Milton Hyland Erickson (* 5. Dezember 1901 in Aurum, Nevada; † 25. März 1980 in Phoenix, Arizona) war ein amerikanischer Psychiater, Psychologe und Psychotherapeut, der die moderne Hypnose und Hypnotherapie maßgeblich prägte und ihren Einsatz in der Psychotherapie förderte.

Die NLP-Begründer, Richard Bandler und John Grinder, studierten und modellierten seine Arbeitsweisen, was Methoden aus dem NLP in vielerlei Hinsicht wesentlich geprägt hat. Sie haben die Art und Weise, wie Erickson mit hypnotischer Sprache arbeitete, in einem eigenen Modell, dem „Milton-Modell“, beschrieben.

Milton H. Erickson ist es zu verdanken, dass Hypnose in der Psychotherapie wieder häufiger eingesetzt wird, nachdem sie durch Sigmund Freuds Ablehnung lange Zeit in den Hintergrund gerückt war. Erickson entwickelte einen neuen Ansatz, der die Individualität betont und es daher notwendig macht, für jeden Klienten/Patienten einen besonderen Ansatz und Zugang zu finden. Damit stand Milton H. Erickson im Gegensatz zu den bis dahin standardisierten Methoden, die bis in die 50er und 60er Jahre vorherrschten. Erickson betont ferner die positive Rolle des Unbewussten. Anders als bei Freud ist für Erickson das Unbewusste eine unerschöpfliche Ressource zur kreativen Selbstheilung.
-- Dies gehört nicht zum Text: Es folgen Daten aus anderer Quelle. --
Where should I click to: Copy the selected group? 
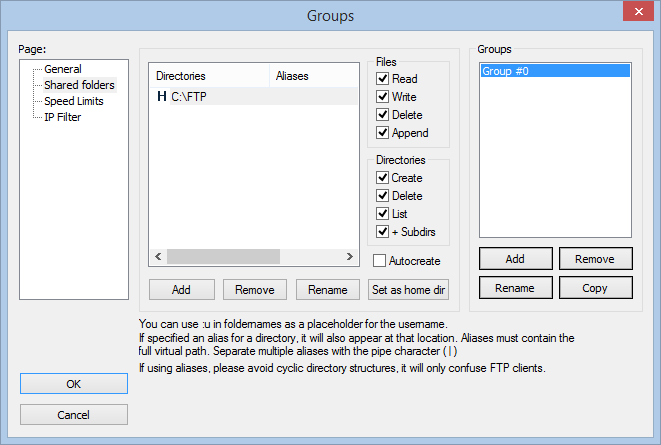pos(596,288)
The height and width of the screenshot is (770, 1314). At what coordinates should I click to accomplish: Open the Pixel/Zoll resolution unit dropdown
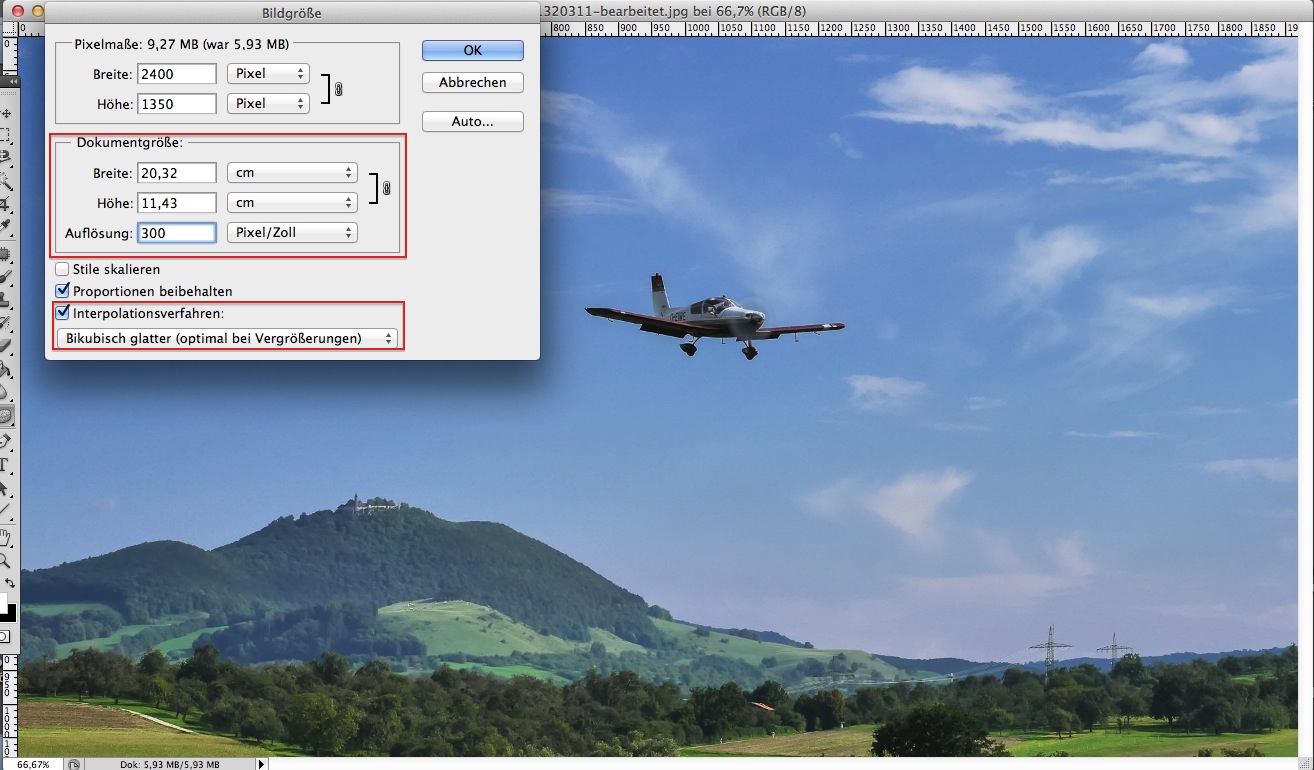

Das Unbewusste beinhaltet viele kaum genutzten Erfahrungen des Menschen Milton H. Ericksons Ansatz erhebt den Anspruch, die durch starre Denkmuster begrenzte Fähigkeit des Bewusstseins zu erweitern, indem der Hypnotiseur durch spezielle verbale und nonverbale Techniken es dem Unbewussten ermöglicht, die leitende Rolle einzunehmen. Zugleich soll es dem Bewusstsein ermöglicht werden, unbewusste Selbstheilungskräfte und kreative Ressourcen zu nutzen.